Waltz thinks Michael is an insensitive sociopath and McGregor can't get past how whiny he finds David. The meta hall of mirror spins and spins. And David just has to wind up Downton Abbey's Hugh Bonneville by confusing him about going off-script and doing more improvisation. Some actors are just not into improvisation at all. Then Michael has to audition Ken Jeong for David. Have you ever sat through an audition watching an actor who is totally wrong for the part? This is a new ring of Hell for Michael – the look of utter horror on his face over Ken's horrific mock-Cockney accent is priceless. This is not called punishment for nothing.
Of course, everything falls apart. The center cannot hold. There barely is a center. David and Michael are both adrift. They turn their sessions with the other actors into therapy sessions.

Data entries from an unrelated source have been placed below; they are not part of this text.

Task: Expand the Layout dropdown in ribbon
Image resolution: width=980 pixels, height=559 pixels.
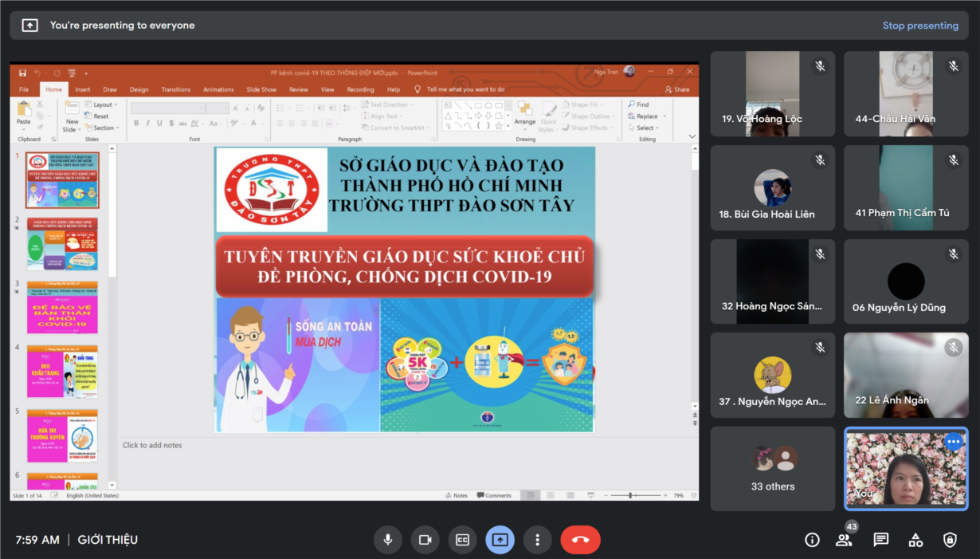Action: tap(104, 104)
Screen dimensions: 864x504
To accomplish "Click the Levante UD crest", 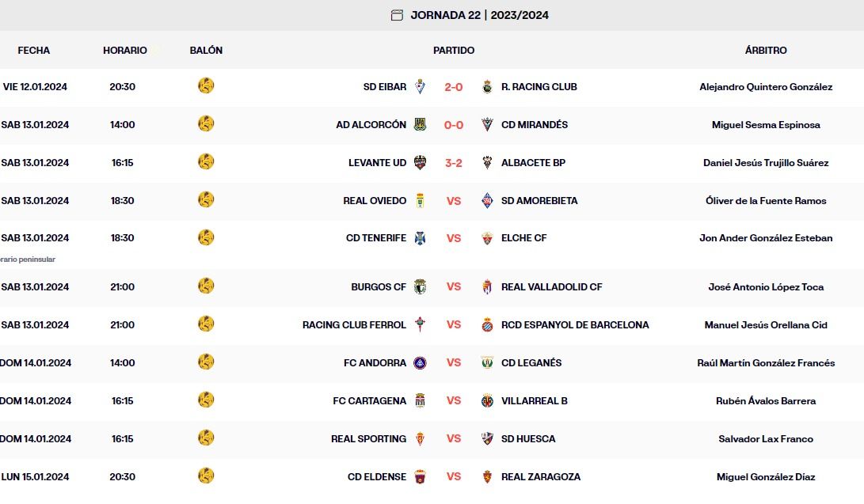I will 421,163.
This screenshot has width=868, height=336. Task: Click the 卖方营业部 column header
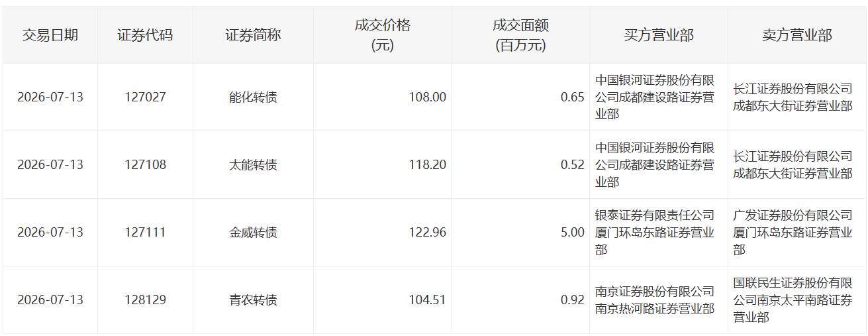(x=797, y=35)
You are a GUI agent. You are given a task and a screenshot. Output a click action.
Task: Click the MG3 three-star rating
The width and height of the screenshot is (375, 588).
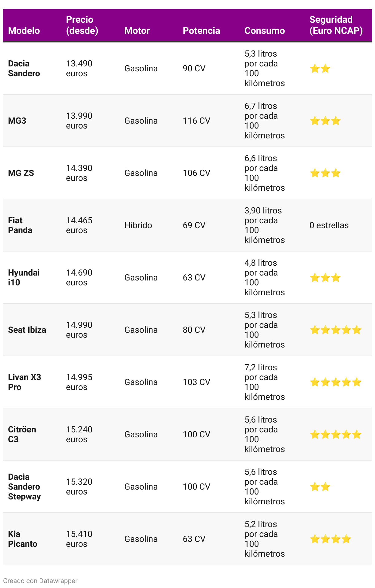(x=325, y=121)
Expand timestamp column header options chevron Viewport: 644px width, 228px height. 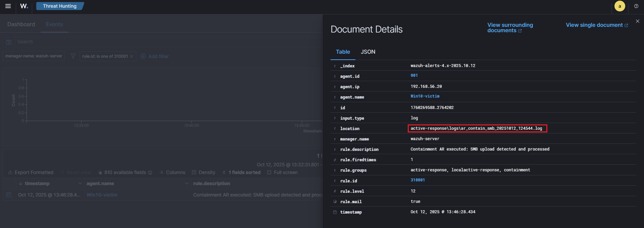pyautogui.click(x=80, y=183)
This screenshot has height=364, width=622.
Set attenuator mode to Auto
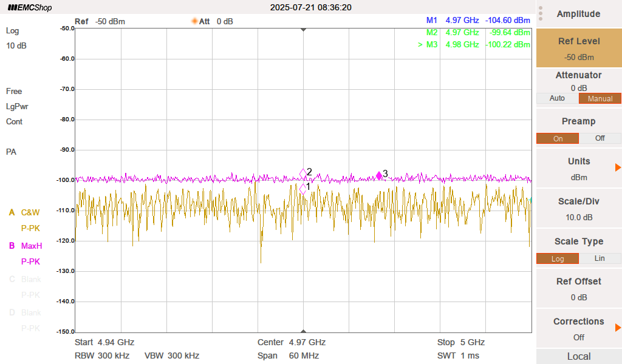click(557, 98)
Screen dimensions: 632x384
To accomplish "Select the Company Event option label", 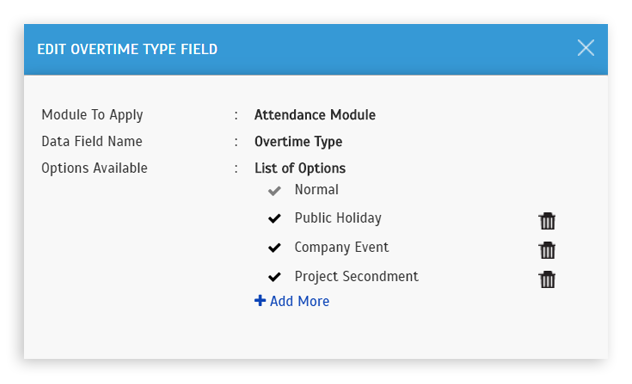I will (341, 247).
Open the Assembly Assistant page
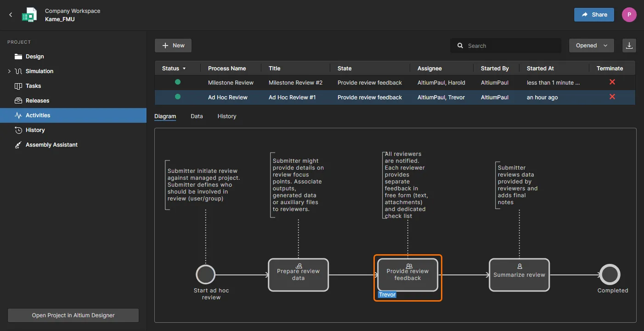This screenshot has height=331, width=644. (51, 145)
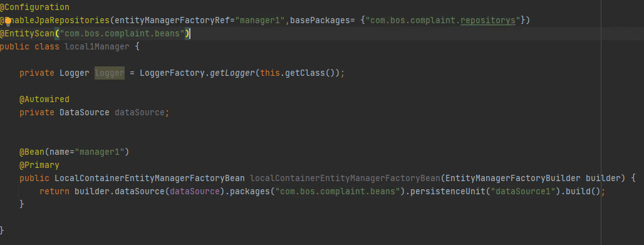Click the LocalContainerEntityManagerFactoryBean return type
Viewport: 644px width, 245px height.
pyautogui.click(x=150, y=178)
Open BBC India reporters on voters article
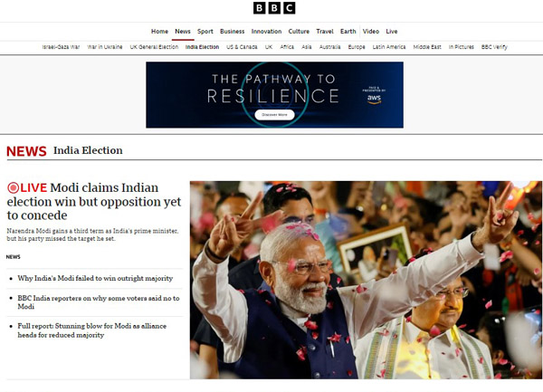 pyautogui.click(x=99, y=302)
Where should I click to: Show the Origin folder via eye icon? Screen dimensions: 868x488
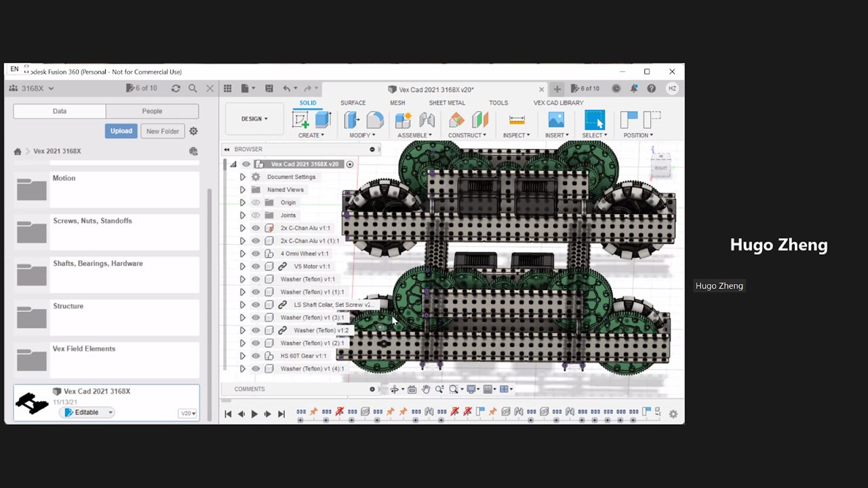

Pics or it didn't happen, right? Well, you can see for yourself. Emotions and boundaries collapse. This could only happen in Lockdown, the show seems to say. It's comedy, but the comedy is cutting deeper as it goes along. This is what it's like to be trapped inside a real Waiting for Godot. And we have 3 more episodes to go.
Staged Series 2 is now streaming on the BBC iPlayer. Hopefully, it will be on Hulu in the US soon.